If you’re unfamiliar with the CLE, Mercedes says this new coupe is meant to replace and split the difference between the old C- and E-Class coupes. But it shares both the wheelbase and interior of the current C-Class sedan and not the E so you can probably figure out which one of those it’s really based upon. Either way, it proved to be a difficult car to love not because of its size or anything mechanical. Surprise! It’s the tech. The stupid tech.

At Least It Looks Good

Let’s start with some positives. One of the main reasons you get a car like this is the way it looks and in the flesh, the CLE is a nicely designed thing. It feels fancy going down the road, and its classic compact Merc-coupe shape does indeed tie it to those old C63s and CLK Blacks I spent my youth watching slide across the screen on Top Gear. Behind the wheel, the subtle bulges in the hood are visible as are the rear fender character lines in the mirrors, making you feel quite cool.
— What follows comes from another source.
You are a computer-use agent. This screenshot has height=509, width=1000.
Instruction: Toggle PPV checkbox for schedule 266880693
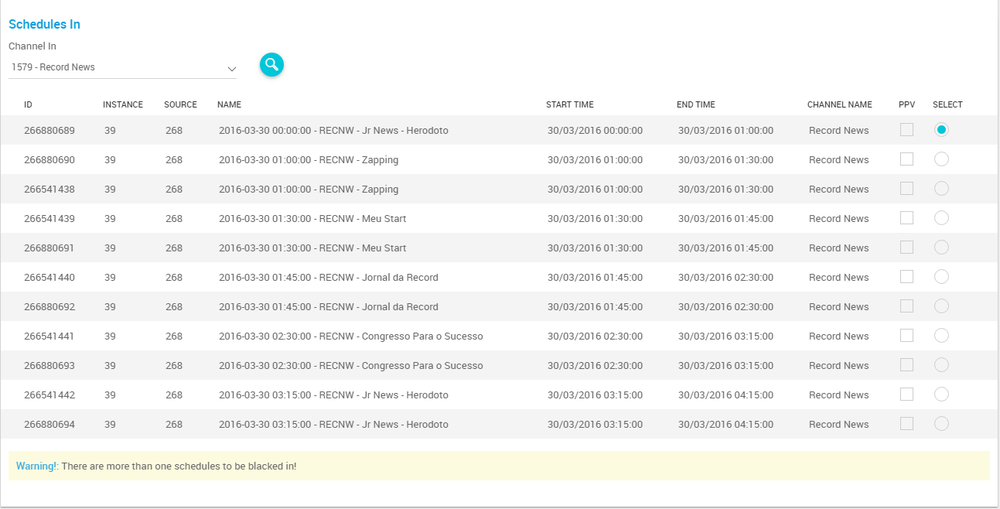[x=906, y=365]
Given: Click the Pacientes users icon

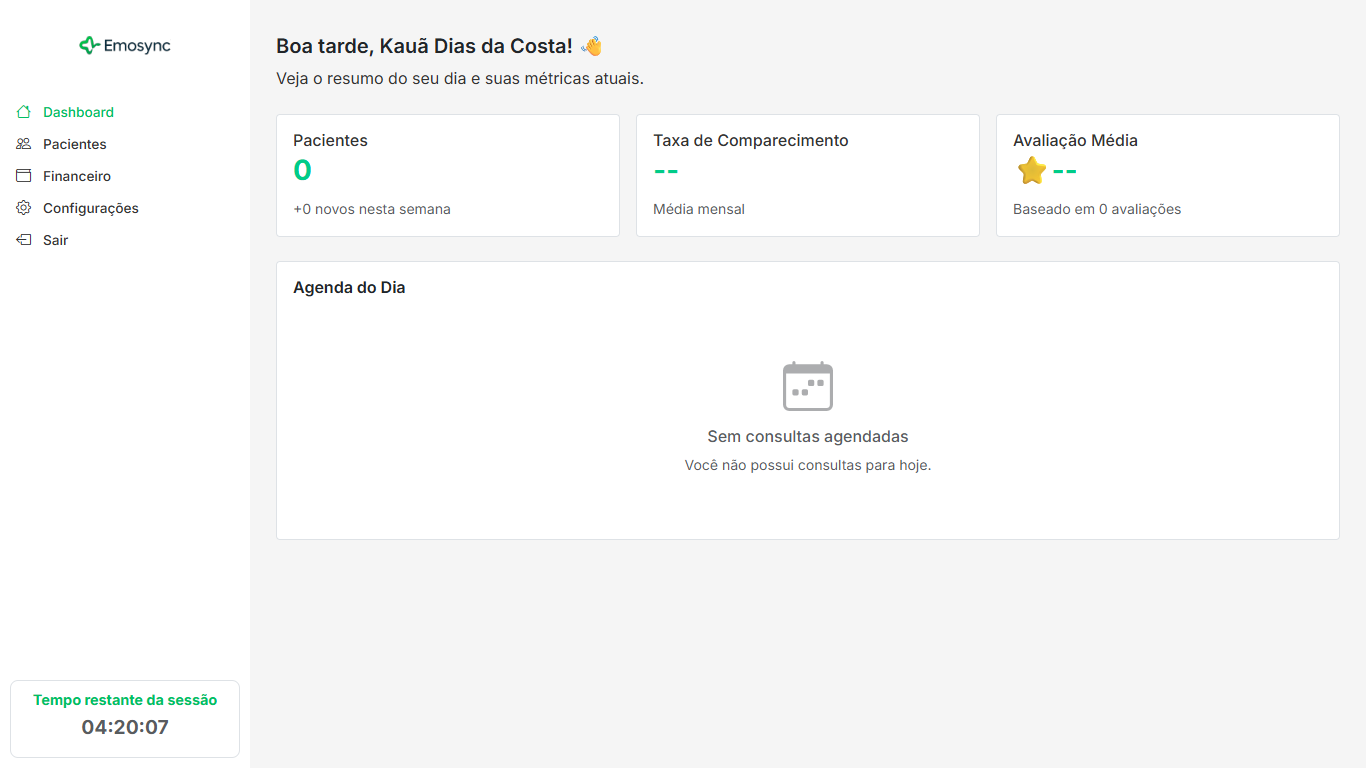Looking at the screenshot, I should (x=23, y=143).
As a thing to look at, current Benz interiors are quite pretty too. The seats are very comfortable and I’m a sucker for the fact that they are white. Diffused, ambient lighting is configurable and used to a nice effect, and the general build quality is admirable.
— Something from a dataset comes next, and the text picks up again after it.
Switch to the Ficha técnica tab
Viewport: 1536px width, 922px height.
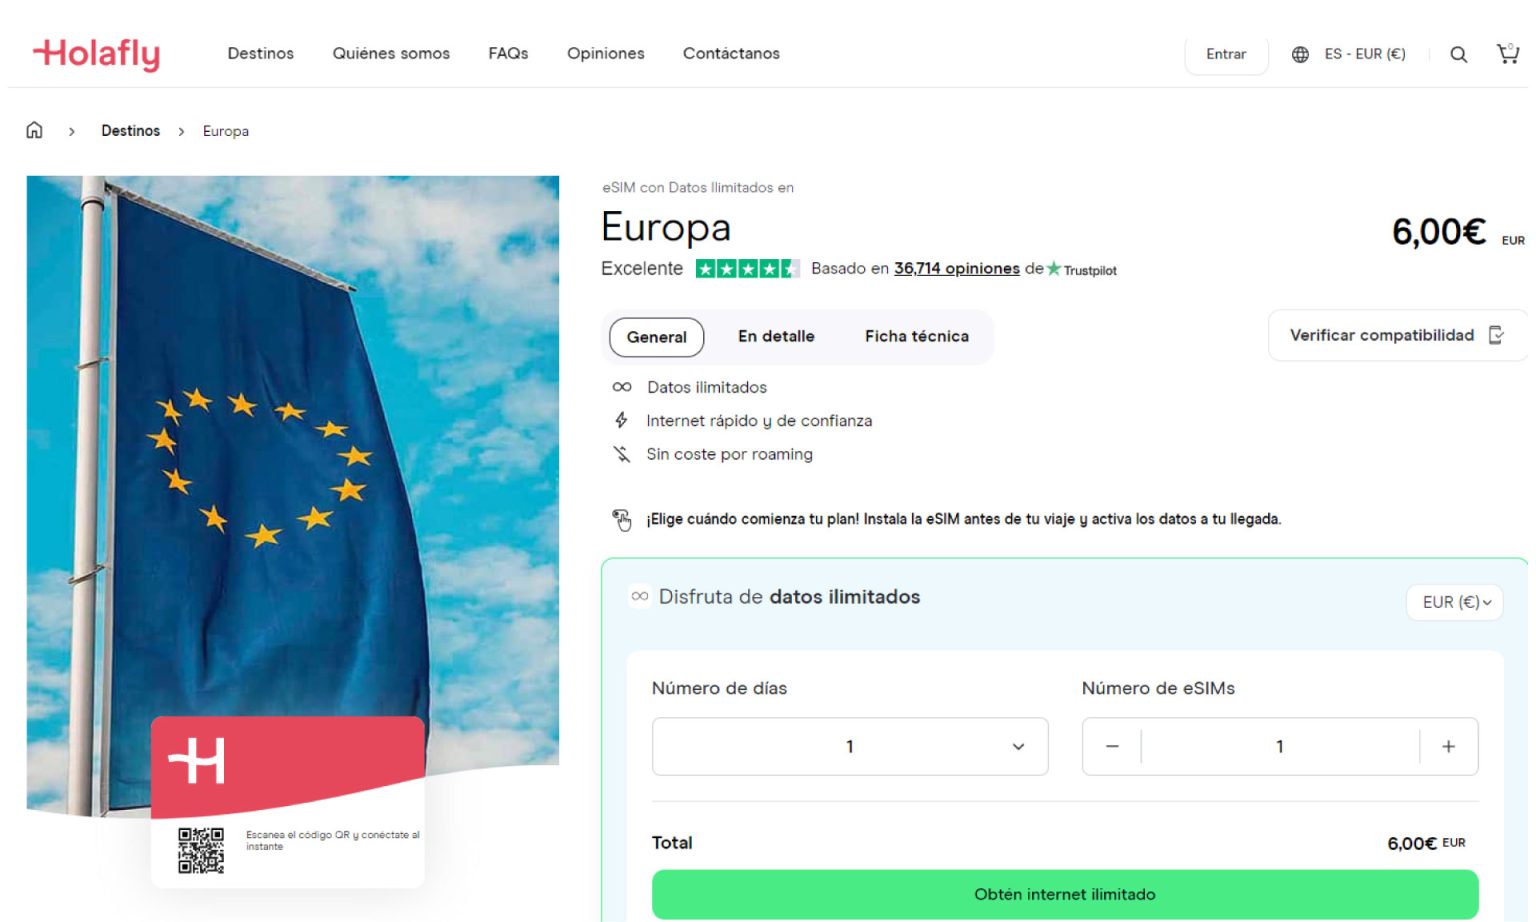[916, 336]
Powered by a 2.0-liter turbocharged four-cylinder making 255 horsepower (a 48-volt mild hybrid system adds up to 23 hp), the CLE300 is an enjoyably stable, capable highway cruiser. Zero to 60 mph is done in 6.2 seconds, which isn’t AMG quick but feels adequately quick as a daily driver. Decent pickup is joined by decent handling balance, too, and there’s a pleasantly effortless smoothness with which it both corners and accelerates. Highway cruising is very much this car’s strength, able to sit at over 80 mph comfortably and happily. If that’s the only sort of driving you do, the CLE300 is one of those cars that leaves you more refreshed after a drive than you were before.

Unrefined Drive

The problems begin, however, when you get off the highway. CLE300’s mild-hybrid powertrain isn’t as seamless or smooth at low speeds as other mild hybrids of this ilk. It’s infuriatingly slow to start moving when you only release the brake at a stoplight or in stop-and-go traffic to the point where drivers used to EVs may be compelled to look for a “turn on creep” checkbox in the infotainment system. And once it does get going, the powertrain can at times be lurchy. Not what you want or expect from a $60,000 Mercedes-Benz of any vintage, let alone a brand new one with a hybrid system meant to smooth this exact sort of thing out.

Chris Tsui

The unintuitive brakes don’t help either. Like the C300 I tested over a year ago, the pedal is long with too little response at the top of half of travel but becomes jerkily hard to control at the bottom. Both the delayed emergency stops and unintentionally aggressive slow-down-a-littles felt genuinely hazardous throughout my week with this car.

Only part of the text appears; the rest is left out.